Methods: We matched 1558 homeless adults eligible for a New York City supportive housing program who had a SUD (2007-2012) to Medicaid claims data. We examined SUD-related hospitalizations and ED visits 2 years posteligibility. We calculated stabilized inverse probability of treatment weights using baseline demographic and clinical characteristics and used doubly robust estimators to compare rates between persons placed into supportive housing and those eligible but not placed. We also examined outpatient SUD treatment.
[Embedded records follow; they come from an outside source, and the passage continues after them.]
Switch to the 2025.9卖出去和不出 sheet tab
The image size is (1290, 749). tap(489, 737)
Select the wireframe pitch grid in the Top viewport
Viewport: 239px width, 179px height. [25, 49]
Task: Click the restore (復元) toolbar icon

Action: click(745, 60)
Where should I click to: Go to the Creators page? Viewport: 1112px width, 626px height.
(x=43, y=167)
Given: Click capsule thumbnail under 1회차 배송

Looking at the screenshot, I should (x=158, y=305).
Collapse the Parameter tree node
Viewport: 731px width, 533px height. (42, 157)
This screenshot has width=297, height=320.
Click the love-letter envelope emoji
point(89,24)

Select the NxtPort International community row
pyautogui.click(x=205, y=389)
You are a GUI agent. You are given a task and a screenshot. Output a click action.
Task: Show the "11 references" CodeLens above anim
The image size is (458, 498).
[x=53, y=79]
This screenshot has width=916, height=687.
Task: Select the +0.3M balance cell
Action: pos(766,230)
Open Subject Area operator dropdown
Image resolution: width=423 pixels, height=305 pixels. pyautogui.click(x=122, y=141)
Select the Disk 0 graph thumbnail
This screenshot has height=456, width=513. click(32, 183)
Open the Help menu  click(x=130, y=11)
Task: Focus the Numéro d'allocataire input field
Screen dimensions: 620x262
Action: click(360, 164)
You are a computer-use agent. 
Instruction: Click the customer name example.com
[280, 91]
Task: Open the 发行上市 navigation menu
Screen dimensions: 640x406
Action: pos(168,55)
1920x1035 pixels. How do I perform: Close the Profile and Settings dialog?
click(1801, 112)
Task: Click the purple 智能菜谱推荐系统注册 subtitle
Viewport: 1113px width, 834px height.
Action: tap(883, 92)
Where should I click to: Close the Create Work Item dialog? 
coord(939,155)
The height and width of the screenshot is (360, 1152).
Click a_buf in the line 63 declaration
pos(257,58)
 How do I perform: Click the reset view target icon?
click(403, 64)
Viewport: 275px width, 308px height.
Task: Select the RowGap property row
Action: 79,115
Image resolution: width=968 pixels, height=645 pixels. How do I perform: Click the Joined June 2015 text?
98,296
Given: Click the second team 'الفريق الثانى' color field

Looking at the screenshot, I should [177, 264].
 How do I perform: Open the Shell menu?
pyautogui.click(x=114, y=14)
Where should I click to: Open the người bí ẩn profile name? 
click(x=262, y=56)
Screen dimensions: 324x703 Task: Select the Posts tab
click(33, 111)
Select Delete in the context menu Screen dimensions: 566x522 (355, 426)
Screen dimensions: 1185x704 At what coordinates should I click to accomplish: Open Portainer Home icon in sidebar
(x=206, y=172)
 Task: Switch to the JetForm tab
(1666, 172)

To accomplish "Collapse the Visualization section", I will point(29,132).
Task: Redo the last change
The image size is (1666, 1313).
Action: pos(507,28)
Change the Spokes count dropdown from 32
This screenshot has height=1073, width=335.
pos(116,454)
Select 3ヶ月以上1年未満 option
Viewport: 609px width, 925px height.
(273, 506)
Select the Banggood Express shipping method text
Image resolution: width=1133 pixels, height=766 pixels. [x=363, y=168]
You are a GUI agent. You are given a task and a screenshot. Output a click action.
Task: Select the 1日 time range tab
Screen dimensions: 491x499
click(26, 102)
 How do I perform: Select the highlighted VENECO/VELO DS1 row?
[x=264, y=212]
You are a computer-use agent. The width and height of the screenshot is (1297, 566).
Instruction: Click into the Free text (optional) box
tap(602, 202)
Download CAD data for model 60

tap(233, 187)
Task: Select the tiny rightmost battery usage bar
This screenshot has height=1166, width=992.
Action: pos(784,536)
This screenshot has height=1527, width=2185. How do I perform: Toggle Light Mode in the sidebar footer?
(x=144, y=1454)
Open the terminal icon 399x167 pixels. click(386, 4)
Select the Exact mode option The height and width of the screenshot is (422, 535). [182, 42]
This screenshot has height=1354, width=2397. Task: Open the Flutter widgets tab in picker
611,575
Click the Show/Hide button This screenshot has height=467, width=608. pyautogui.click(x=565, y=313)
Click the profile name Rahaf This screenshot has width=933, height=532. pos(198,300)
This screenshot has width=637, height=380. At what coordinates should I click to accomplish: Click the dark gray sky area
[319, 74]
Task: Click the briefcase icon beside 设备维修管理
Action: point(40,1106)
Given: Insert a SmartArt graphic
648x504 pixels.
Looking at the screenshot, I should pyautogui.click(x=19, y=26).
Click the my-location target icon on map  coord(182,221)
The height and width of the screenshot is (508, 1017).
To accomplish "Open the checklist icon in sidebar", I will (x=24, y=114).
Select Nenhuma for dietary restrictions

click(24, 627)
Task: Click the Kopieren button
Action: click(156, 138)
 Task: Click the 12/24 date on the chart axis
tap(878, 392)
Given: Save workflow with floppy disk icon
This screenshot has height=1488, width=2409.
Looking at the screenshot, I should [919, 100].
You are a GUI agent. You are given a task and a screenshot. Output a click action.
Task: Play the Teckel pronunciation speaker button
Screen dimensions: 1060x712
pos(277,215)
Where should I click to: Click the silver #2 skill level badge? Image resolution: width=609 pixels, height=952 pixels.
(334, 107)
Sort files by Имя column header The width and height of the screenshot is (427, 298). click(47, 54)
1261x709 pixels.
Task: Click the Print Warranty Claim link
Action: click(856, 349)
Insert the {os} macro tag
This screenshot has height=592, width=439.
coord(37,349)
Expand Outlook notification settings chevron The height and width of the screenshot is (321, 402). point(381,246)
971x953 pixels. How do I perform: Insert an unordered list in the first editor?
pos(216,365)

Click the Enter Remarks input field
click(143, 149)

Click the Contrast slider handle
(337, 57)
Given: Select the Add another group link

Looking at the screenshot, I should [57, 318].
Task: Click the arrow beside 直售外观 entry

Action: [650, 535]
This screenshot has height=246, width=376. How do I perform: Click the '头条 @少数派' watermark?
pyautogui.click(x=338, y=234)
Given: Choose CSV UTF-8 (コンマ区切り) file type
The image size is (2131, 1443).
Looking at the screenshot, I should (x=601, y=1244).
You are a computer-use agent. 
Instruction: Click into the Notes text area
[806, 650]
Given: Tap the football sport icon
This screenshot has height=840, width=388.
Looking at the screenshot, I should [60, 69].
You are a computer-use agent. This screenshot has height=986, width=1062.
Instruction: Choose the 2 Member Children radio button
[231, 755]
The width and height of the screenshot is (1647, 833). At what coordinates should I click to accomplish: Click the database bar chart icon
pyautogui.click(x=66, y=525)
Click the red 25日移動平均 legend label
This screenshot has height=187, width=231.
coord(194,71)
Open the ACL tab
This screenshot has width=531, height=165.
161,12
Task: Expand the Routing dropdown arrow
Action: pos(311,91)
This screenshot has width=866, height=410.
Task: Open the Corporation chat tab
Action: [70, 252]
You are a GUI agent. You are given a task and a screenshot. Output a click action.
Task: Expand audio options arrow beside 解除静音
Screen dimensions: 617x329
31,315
Results: Placed persons were hospitalized and visited EDs for substance use at significantly lower rates than persons not placed into housing (adjusted rate ratio, 0.70; 95% confidence interval, 0.56-0.88 and adjusted rate ratio, 0.46; 95% confidence interval, 0.31-0.68, respectively) 2 years posteligibility. Placed persons had increased odds of a new episode of SUD treatment and initiating treatment.
Conclusions: Supportive housing placement was associated with decreases in SUD-related hospitalizations and ED visits and with increased odds of new episodes of SUD outpatient treatment among homeless persons with SUD.
Miller-Archie SA, Walters SC, Singh TP, Lim S. Impact of supportive housing on substance use-related health care utilization among homeless persons who are active substance users. Ann Epidemiol. 2019. Epub ahead of print. PMID: 30846275. DOI: 10.1016/j.annepidem.2019.02.002.